Task requirements:
From the top of the records below, return each line exactly, ending with the line that contains "Task: Click the FROSINONE project title".

(Saved data entries)
· · · ·

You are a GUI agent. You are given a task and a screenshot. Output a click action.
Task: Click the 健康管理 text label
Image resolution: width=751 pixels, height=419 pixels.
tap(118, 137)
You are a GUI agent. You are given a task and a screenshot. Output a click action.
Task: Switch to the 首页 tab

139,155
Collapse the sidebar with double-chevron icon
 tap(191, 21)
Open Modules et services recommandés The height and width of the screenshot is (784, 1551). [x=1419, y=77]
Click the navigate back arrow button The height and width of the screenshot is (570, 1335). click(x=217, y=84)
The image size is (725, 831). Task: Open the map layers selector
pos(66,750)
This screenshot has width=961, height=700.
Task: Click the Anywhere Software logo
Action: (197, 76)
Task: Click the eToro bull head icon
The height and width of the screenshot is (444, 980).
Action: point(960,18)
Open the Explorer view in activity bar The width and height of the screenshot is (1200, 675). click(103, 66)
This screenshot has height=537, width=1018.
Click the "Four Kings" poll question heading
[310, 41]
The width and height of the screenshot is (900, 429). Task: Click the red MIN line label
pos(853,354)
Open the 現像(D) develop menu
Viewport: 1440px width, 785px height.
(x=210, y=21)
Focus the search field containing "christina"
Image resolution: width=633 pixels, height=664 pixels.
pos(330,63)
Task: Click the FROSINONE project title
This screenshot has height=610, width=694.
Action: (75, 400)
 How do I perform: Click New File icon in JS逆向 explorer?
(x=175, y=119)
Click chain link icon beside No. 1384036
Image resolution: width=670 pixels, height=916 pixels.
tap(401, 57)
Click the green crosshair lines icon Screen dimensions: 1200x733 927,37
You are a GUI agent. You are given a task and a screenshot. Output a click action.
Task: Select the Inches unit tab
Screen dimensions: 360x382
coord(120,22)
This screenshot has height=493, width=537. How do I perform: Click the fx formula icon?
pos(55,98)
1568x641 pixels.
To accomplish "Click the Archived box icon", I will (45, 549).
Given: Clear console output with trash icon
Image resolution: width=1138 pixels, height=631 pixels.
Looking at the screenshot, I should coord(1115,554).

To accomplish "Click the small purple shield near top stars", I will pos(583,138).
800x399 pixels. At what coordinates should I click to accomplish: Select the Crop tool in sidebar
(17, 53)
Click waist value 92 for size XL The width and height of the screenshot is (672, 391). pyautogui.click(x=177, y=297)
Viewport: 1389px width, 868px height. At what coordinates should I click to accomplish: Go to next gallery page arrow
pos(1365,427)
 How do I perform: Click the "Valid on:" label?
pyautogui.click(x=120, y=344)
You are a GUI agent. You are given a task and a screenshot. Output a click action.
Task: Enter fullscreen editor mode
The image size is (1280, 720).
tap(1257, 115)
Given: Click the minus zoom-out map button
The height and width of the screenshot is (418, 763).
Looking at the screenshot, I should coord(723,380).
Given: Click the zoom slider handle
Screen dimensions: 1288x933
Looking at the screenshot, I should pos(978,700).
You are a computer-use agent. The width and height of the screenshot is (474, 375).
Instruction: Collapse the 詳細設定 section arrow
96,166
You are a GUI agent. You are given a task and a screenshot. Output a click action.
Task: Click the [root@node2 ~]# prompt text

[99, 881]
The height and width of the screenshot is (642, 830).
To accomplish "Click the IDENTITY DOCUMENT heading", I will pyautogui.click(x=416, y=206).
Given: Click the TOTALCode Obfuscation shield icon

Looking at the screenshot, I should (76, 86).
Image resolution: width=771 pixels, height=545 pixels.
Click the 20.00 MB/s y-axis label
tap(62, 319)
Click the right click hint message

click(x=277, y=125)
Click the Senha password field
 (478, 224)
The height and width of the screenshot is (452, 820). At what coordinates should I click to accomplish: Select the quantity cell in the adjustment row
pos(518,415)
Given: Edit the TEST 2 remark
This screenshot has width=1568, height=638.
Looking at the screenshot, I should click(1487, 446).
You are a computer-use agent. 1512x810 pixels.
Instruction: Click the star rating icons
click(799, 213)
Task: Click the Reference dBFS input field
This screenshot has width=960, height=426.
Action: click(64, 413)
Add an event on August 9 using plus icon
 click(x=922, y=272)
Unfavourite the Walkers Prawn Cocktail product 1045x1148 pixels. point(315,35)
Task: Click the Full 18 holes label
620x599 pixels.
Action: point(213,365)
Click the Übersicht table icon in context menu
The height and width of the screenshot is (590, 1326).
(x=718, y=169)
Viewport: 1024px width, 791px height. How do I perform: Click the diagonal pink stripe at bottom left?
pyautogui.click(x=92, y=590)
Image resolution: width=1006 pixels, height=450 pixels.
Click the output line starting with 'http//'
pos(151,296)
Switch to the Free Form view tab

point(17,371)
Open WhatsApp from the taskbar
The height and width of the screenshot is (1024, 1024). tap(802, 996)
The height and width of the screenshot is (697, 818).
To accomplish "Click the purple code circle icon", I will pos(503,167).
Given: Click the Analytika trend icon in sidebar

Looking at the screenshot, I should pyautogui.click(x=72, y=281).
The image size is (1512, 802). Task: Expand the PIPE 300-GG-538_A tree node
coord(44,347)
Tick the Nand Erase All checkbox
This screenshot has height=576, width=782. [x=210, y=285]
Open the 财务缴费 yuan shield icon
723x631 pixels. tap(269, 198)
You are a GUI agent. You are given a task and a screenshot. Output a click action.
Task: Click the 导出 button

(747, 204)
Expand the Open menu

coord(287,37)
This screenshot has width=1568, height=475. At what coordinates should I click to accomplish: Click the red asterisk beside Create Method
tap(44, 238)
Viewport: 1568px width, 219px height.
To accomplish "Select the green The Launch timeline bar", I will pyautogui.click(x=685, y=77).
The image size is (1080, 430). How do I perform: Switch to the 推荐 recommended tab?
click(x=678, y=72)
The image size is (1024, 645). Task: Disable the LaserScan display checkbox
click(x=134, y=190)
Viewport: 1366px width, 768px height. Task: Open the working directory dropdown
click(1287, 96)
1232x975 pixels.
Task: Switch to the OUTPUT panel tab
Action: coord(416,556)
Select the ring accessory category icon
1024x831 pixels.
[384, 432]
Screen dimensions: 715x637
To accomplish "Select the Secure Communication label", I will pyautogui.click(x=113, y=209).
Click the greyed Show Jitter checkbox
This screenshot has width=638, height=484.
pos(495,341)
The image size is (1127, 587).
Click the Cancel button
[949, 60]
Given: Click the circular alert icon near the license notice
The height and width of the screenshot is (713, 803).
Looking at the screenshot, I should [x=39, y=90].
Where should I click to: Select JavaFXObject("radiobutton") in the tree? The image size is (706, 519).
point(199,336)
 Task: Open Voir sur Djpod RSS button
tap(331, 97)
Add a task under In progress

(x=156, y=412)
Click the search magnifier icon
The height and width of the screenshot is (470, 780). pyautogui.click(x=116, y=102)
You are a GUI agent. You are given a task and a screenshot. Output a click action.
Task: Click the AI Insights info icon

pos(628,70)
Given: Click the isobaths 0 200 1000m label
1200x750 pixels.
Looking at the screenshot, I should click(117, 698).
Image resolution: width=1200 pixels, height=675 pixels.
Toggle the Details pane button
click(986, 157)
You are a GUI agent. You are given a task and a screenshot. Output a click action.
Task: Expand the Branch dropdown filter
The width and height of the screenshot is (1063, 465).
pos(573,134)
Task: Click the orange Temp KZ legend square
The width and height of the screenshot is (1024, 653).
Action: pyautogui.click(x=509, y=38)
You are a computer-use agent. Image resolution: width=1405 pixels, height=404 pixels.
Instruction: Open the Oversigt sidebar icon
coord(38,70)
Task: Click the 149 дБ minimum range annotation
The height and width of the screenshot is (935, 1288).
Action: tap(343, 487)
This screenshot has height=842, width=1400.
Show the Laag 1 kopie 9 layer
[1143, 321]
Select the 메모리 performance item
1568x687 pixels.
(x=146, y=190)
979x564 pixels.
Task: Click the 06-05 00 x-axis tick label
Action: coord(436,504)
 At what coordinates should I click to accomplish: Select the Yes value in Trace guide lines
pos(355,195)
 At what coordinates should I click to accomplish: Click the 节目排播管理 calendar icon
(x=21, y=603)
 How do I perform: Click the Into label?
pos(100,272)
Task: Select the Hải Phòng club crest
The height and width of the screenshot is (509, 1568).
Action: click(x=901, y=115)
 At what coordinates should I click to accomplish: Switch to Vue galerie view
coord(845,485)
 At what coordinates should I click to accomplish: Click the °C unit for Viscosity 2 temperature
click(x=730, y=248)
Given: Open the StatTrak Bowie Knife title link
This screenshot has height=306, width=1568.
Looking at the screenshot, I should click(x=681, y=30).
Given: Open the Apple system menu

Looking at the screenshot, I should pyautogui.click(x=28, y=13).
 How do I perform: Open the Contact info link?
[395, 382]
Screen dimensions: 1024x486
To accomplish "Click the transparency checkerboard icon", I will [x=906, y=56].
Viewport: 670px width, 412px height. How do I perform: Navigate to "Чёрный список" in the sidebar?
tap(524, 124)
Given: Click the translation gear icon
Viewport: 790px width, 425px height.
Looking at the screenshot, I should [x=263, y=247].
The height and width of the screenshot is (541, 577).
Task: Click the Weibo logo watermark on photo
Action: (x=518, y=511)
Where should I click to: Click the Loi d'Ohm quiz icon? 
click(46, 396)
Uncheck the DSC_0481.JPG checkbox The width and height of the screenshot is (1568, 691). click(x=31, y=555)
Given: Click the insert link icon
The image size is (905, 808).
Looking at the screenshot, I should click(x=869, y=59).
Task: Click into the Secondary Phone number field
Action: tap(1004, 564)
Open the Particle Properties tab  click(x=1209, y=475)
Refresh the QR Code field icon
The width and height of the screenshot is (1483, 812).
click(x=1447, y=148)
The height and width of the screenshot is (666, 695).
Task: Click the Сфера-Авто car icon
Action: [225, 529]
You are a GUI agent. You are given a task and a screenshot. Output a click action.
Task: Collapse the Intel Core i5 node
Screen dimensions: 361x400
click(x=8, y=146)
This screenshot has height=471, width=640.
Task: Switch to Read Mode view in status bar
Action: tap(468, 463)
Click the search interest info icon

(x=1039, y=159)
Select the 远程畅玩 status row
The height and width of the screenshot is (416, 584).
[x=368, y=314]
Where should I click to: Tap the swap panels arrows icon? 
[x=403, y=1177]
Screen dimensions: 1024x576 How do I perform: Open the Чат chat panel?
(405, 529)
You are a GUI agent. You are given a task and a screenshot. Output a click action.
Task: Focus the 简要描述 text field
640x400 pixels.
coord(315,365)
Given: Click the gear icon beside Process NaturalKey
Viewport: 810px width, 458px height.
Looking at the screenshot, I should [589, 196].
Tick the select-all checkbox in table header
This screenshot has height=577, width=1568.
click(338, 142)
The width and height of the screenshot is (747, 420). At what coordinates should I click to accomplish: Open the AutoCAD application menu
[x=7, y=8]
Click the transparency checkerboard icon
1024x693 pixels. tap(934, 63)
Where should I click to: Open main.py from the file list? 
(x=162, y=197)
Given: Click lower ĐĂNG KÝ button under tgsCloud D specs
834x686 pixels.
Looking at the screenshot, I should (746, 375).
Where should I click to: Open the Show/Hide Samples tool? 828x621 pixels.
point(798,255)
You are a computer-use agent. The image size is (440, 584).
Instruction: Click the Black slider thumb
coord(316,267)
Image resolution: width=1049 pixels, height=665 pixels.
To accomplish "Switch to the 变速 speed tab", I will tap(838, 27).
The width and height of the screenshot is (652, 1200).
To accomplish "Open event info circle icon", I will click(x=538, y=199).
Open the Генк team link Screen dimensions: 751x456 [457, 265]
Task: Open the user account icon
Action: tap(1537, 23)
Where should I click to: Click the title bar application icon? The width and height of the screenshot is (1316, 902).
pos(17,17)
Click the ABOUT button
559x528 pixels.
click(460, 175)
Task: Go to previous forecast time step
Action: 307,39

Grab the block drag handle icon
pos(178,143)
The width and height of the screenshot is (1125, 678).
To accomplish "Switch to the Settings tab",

· · · ·

Exercise response:
You are a GUI agent. You are given a task and a screenshot. Output a click action.
Task: Click the 健康管理 text label
Image resolution: width=751 pixels, height=419 pixels.
tap(118, 137)
You are a GUI agent. You are given a task and a screenshot. Output a click action.
Task: Switch to the 首页 tab

139,155
Collapse the sidebar with double-chevron icon
 tap(191, 21)
Open Modules et services recommandés The height and width of the screenshot is (784, 1551). [x=1419, y=77]
Click the navigate back arrow button The height and width of the screenshot is (570, 1335). click(x=217, y=84)
The image size is (725, 831). Task: Open the map layers selector
pos(66,750)
This screenshot has width=961, height=700.
Task: Click the Anywhere Software logo
Action: (197, 76)
Task: Click the eToro bull head icon
The height and width of the screenshot is (444, 980).
Action: point(960,18)
Open the Explorer view in activity bar The width and height of the screenshot is (1200, 675). click(103, 66)
This screenshot has height=537, width=1018.
Click the "Four Kings" poll question heading
[310, 41]
The width and height of the screenshot is (900, 429). Task: Click the red MIN line label
pos(853,354)
Open the 現像(D) develop menu
Viewport: 1440px width, 785px height.
(x=210, y=21)
Focus the search field containing "christina"
Image resolution: width=633 pixels, height=664 pixels.
pos(330,63)
Task: Click the FROSINONE project title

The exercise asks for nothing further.